If governments give in to these pressures, they could jeopardize the sustainability of the recovery, which was at best uncertain and fragile, it declared.
"Continued support for stimulus and other recovery measures is needed to strengthen the momentum of output recovery and to protect the economic and social investments that underpin future growth."
The study, "The Global Social Crisis-Report on the World Social Situation 2011," was presented at the world body's European headquarters in Geneva by its main author, Malaysian -born U.N. Assistant Secretary-General Jomo Kwame Sundaram.
CHINESE, ASIAN EFFORTS
Sundaram, a development economist who has taught at both Harvard and Yale universities in the United States, told a news conference that Asian countries, including China, had made strong efforts to sustain economic recovery programs.
Their exports to the West had helped drive the overall post-2009 recovery, he said. But if demand from richer countries tailed off as austerity slashed disposable incomes, Asian economies would also drop back.

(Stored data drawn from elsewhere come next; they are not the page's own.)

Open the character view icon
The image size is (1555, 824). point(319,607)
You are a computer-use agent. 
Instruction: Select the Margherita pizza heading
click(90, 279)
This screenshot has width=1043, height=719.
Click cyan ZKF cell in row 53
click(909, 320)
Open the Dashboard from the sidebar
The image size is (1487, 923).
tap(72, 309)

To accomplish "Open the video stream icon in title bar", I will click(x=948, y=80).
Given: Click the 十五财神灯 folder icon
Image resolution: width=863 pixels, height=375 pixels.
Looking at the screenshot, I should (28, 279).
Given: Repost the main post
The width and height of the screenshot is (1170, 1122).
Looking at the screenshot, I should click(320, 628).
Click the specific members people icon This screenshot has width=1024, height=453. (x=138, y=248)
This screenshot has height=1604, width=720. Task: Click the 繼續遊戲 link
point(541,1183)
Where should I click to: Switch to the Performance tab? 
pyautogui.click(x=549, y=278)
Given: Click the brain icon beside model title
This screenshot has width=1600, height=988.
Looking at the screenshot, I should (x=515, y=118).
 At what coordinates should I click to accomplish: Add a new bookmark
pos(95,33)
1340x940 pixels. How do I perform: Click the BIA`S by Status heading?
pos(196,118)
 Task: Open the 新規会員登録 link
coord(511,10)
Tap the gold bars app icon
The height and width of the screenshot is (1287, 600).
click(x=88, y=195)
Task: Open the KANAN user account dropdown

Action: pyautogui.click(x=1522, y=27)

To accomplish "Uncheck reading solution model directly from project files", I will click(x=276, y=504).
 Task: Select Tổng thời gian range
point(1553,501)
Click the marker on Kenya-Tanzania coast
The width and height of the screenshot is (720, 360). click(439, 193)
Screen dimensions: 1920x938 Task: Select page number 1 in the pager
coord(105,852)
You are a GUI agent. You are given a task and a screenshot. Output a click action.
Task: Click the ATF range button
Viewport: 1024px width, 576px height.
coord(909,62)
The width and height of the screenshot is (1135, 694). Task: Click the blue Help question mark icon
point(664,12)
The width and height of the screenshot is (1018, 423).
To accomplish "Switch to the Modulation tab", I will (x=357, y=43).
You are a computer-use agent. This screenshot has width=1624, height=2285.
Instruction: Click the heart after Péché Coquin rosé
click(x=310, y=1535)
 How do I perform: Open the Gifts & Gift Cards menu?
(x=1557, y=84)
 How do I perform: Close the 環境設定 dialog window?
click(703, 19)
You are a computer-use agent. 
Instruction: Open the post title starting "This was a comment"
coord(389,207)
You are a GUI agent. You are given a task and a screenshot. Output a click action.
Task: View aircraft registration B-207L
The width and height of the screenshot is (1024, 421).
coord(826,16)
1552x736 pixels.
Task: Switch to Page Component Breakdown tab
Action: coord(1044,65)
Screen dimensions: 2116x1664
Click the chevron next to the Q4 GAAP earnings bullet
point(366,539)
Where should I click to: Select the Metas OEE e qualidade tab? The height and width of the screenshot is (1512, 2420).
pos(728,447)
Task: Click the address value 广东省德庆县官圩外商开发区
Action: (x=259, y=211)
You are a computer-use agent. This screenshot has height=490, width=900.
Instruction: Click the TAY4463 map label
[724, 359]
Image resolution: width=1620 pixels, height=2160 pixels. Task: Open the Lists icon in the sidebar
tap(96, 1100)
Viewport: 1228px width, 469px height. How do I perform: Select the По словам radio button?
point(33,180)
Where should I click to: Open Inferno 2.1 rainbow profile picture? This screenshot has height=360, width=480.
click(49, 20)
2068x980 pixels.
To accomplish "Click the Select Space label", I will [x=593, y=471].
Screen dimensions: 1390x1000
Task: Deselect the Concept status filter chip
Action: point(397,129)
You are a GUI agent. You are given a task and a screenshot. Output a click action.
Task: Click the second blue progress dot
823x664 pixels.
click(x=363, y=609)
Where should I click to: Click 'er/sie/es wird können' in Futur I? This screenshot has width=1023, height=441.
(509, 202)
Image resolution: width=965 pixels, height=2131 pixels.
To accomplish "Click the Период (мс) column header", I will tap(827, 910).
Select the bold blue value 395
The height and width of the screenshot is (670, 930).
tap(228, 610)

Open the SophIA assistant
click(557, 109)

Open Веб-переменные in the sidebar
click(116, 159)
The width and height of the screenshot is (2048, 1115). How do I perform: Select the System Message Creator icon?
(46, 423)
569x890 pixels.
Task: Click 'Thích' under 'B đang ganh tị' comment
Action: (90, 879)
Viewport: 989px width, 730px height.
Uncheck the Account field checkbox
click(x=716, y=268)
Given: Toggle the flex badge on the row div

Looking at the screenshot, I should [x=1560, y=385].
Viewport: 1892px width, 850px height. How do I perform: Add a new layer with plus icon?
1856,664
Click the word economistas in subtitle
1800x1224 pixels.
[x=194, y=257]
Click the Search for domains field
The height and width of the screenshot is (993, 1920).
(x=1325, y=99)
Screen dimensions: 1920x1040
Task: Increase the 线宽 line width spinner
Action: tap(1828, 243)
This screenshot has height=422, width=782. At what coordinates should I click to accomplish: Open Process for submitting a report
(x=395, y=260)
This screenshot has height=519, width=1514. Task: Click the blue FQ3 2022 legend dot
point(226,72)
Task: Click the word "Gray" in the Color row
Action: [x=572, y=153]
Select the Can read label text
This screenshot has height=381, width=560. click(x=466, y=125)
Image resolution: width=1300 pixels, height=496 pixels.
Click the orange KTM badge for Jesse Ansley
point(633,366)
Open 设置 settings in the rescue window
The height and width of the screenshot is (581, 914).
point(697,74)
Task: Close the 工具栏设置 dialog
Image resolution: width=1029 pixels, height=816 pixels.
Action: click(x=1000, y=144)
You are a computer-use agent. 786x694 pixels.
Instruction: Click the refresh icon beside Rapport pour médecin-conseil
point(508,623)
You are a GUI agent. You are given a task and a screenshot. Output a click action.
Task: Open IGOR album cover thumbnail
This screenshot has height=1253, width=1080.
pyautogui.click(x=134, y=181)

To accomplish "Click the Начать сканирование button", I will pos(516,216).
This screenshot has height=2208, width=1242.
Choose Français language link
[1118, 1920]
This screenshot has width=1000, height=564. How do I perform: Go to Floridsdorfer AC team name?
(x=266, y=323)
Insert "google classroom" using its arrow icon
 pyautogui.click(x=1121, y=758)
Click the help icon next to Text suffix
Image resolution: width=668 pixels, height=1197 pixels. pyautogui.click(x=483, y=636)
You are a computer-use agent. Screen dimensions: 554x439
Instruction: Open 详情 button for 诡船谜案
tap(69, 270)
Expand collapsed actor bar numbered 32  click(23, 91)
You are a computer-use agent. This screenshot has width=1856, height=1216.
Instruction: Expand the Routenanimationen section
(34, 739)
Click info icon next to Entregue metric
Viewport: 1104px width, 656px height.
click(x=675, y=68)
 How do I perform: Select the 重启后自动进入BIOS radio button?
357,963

The report made no specific reference to the current problems of European countries in the euro zone and outside it, which have been heightened by the political and social turmoil in debt-burdened Greece.
But its thrust was implicitly critical of European Union member countries and the U.N.'s International Monetary Fund (IMF), which are pressing Greece to push on with tough austerity measures as a condition for a bail-out loan.
Portugal, Ireland and Spain -- all users of the euro -- and Britain which stayed out of the common currency have all introduced austerity programs involving cuts in social services and are all facing varying degrees of social unrest.
The U.N. report said responses to the crisis had not addressed what had sparked it.
"For example, financial reform in major economies has not matched initial expectations and exposes the recovery to new abuses, excesses and vulnerabilities," it asserted. "There are signs that this is already happening.
"Progress in addressing other structural causes of the crisis have also been limited....income inequalities continue to grow, global balancing is limited and global demand remains depressed.
"The failure to address the root causes of the crisis will impede a sustainable recovery," the report said.